Saturday, December 26, 2009

Change




What a year. We have gone from utter despair to a ray of hope. Hope is heartening considering two wars, unstable energy cost, climate change, H1N1, economic collapse and the betrayal by legal, business and political leaders. In the past we have produced leaders of gigantic proportions to help set us on the correct path. Think of Lincoln and Franklin Roosevelt. Not all their decisions were correct, many were flawed, but this is mainly hindsight. Any one who makes decisions is prone to failure.

One of my residency trainers impressed upon me that the only way not to fail is to acquiesce. I appreciate him more and more, even if he terrorized me those many years ago. In our residency clinic I would examine a patient, and use the findings to justify my diagnosis and plan. I had to think on my feet. Rarely do we have the luxury of time in medicine. There are schedules to keep, driven by the waiting room or by nature itself.

It was enlivening to report to him. Fear drove the encounter. I began to realize that he was not concerned with the specifics of my plan, nor was his vitriol personally directed at me. He could and did correct any mistakes before they impinged on the patient. He was there to train me to think, to problem solve and most important, to have the courage to make decisions.
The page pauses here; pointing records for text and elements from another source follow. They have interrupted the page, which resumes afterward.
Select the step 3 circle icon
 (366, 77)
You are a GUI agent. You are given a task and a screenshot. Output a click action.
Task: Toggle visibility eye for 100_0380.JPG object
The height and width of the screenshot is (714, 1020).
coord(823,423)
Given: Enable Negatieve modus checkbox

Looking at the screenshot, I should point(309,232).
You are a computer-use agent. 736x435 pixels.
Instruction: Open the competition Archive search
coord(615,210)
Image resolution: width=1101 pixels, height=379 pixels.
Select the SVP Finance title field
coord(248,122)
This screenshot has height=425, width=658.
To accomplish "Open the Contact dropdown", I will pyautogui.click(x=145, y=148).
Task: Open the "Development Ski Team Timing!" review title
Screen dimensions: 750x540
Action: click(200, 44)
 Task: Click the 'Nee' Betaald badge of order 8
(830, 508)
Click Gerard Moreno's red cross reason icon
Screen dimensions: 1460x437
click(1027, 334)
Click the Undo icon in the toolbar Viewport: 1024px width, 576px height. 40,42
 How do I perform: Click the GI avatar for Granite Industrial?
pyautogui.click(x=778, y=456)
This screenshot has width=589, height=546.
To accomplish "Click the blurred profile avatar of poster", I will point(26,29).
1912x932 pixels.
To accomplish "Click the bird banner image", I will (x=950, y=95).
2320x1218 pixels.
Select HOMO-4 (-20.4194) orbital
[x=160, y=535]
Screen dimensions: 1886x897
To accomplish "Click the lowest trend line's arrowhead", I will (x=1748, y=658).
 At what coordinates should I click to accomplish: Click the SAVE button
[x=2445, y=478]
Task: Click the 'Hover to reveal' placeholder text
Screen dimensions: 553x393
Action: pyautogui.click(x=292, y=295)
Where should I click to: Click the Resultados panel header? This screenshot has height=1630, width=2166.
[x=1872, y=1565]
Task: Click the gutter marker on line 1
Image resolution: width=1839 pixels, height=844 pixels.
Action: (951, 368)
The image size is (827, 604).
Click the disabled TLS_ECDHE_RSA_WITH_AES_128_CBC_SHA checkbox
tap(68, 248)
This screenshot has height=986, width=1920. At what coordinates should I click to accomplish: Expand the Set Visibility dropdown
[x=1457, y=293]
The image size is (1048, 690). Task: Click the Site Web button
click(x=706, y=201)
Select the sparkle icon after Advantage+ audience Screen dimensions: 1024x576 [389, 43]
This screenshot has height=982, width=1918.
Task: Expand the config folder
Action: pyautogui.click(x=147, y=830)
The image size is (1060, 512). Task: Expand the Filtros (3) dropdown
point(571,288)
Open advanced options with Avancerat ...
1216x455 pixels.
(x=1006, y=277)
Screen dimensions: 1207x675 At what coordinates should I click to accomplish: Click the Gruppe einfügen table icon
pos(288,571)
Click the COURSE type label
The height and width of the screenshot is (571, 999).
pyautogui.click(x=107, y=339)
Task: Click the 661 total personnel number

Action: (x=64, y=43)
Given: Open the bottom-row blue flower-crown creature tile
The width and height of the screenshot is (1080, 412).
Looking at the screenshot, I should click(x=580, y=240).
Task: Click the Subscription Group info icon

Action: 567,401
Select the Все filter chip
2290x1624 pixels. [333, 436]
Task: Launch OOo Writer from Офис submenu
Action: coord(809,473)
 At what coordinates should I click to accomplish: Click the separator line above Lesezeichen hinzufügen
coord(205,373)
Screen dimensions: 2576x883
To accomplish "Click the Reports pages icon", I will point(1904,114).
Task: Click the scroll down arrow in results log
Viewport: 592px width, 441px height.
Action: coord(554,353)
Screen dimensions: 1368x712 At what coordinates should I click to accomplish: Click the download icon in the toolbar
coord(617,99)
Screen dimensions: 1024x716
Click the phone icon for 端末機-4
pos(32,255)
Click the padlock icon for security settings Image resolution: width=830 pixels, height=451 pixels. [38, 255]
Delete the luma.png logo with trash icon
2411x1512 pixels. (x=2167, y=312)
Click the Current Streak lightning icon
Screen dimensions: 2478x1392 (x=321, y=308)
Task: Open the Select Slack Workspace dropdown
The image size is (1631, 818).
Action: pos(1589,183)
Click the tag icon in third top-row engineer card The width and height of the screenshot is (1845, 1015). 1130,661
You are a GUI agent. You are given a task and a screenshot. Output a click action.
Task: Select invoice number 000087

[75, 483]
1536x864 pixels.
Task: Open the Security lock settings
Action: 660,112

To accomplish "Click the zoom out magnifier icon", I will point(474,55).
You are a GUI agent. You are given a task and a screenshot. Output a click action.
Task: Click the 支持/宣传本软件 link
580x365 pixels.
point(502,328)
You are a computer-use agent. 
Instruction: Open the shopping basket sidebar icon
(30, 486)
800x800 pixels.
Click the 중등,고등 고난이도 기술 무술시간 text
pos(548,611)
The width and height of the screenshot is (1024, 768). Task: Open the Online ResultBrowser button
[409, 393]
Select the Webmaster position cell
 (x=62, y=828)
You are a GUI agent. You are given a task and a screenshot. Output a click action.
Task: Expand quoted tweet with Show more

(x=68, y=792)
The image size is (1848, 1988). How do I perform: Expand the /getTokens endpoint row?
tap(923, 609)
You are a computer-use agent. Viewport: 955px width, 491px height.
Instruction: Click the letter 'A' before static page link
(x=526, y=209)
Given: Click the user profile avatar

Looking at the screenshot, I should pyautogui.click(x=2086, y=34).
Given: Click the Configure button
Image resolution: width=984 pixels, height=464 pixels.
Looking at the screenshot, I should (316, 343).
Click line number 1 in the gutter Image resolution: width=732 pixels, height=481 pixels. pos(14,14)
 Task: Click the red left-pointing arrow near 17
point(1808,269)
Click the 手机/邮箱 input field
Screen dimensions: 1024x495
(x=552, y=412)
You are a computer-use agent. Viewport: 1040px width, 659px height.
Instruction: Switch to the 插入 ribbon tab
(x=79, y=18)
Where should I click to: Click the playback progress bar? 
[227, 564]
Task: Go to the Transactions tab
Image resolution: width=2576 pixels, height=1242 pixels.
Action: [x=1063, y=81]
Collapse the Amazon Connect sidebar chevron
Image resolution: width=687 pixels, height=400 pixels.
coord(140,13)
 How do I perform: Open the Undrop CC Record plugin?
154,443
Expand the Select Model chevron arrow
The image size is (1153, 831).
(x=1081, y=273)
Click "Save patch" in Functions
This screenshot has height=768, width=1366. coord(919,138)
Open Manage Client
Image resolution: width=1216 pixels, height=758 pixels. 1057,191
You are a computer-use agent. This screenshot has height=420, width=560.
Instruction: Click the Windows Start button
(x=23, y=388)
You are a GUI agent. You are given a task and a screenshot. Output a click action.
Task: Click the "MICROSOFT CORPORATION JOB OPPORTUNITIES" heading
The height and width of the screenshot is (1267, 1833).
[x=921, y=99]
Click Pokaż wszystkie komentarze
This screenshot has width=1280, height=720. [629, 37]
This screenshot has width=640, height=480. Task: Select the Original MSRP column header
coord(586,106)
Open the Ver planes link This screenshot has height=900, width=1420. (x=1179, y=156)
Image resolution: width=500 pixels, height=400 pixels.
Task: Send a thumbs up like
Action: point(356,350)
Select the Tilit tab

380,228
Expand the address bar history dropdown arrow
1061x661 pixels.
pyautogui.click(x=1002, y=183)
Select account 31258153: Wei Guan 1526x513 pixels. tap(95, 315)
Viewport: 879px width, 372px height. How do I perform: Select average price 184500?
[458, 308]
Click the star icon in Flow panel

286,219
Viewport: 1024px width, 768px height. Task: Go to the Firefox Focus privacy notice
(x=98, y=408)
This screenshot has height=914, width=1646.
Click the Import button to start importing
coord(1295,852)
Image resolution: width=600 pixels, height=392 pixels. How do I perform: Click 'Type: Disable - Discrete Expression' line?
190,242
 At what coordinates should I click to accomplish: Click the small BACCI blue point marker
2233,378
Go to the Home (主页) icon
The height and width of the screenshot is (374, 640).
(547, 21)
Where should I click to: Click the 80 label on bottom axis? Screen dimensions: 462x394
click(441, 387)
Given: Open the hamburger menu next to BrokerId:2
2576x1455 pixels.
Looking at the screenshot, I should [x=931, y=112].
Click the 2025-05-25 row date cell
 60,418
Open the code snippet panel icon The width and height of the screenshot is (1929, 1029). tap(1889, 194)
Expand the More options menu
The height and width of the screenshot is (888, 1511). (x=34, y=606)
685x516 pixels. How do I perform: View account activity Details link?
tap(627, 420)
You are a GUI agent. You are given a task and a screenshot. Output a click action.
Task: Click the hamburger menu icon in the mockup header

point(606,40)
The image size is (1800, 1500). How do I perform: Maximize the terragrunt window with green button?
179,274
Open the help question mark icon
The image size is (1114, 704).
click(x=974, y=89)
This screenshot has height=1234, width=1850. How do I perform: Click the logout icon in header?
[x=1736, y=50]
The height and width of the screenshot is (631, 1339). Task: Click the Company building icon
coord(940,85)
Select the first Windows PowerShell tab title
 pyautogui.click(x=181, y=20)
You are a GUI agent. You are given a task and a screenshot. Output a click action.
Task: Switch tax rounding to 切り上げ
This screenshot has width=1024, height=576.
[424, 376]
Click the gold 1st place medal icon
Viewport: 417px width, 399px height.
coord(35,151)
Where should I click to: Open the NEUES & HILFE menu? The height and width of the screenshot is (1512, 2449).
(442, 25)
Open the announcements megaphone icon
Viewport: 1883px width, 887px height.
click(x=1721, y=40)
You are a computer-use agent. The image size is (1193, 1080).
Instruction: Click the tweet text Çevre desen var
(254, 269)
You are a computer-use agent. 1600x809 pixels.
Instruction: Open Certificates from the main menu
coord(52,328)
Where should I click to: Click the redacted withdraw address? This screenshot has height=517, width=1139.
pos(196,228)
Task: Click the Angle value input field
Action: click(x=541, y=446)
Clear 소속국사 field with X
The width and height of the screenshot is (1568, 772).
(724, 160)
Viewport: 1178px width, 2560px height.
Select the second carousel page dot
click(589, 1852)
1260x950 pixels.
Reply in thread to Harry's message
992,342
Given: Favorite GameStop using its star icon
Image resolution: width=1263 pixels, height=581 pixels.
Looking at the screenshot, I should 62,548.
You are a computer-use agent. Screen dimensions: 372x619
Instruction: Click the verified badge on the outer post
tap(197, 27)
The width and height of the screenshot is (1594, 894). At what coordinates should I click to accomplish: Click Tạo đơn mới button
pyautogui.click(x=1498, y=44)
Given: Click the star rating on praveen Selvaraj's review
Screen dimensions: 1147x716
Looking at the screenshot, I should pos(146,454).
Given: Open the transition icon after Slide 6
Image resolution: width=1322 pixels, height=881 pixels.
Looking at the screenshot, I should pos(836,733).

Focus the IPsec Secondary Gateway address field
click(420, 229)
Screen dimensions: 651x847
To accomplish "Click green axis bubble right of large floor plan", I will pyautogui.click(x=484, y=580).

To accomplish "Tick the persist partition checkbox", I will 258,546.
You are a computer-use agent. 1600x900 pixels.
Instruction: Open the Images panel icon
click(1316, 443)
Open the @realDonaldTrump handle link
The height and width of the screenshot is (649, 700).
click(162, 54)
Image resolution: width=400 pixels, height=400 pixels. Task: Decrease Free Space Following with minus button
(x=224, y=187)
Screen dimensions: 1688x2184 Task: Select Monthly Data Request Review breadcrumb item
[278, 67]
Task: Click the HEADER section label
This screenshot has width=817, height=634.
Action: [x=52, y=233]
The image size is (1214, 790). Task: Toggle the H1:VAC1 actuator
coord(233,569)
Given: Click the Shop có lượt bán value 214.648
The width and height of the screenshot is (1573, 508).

I remember as a new intern dragging the student working with me by the ear as he tried to duck out of the encounter with our spirited mentor. I reasoned if I was going down, I was not going down alone. In medical training, as in politics, there is seldom a place to hide. At the start of the third year of medical school, even if you do not realize it, your every move is followed.

When you finally get the chance to throw a stitch in surgery it is at the very end when everyone is trying to finish and watching to see if you screw up; when you report to the attending on the hospital floor you are surrounded by classmates, interns and residents, all tapping their feet, waiting to move on to the next case. Wavering gets you nowhere. Speak with confidence and you will probably get hassled, throw the stitch and it may get redone, but your attempt will gain the respect of your colleagues.

You are finally on your own when you become an attending. The first few months are nerve racking with so many decisions to make. Suddenly what was a collaborative pursuit has turned solitary. There is very little backup for a physician. Your problems are your own to resolve.

And so this is the situation I see our new President in. He has asked for consul, absorbed the give and take, and made decisions. And as with medicine, he (and we) will live with the consequences of his actions. I applaud him for his collaborative nature. But I applaud him more for having the courage to make the tough decisions. I may agree or not with his ideas and how he has chosen to go about them, but I am pleased he has chosen not to hide, but to confront our problems head on.

The particulars will be fought over. This is hoped for in our system of government. With talk there is movement, and four or eight years down the road we will not be in the position of having to address the same issues as today.

My wish for this upcoming year is that we take stock and with introspection, not hysteria, have the courage to make decisions to change our lives for the better. Our country, our community and our relationships will benefit from this newfound commitment.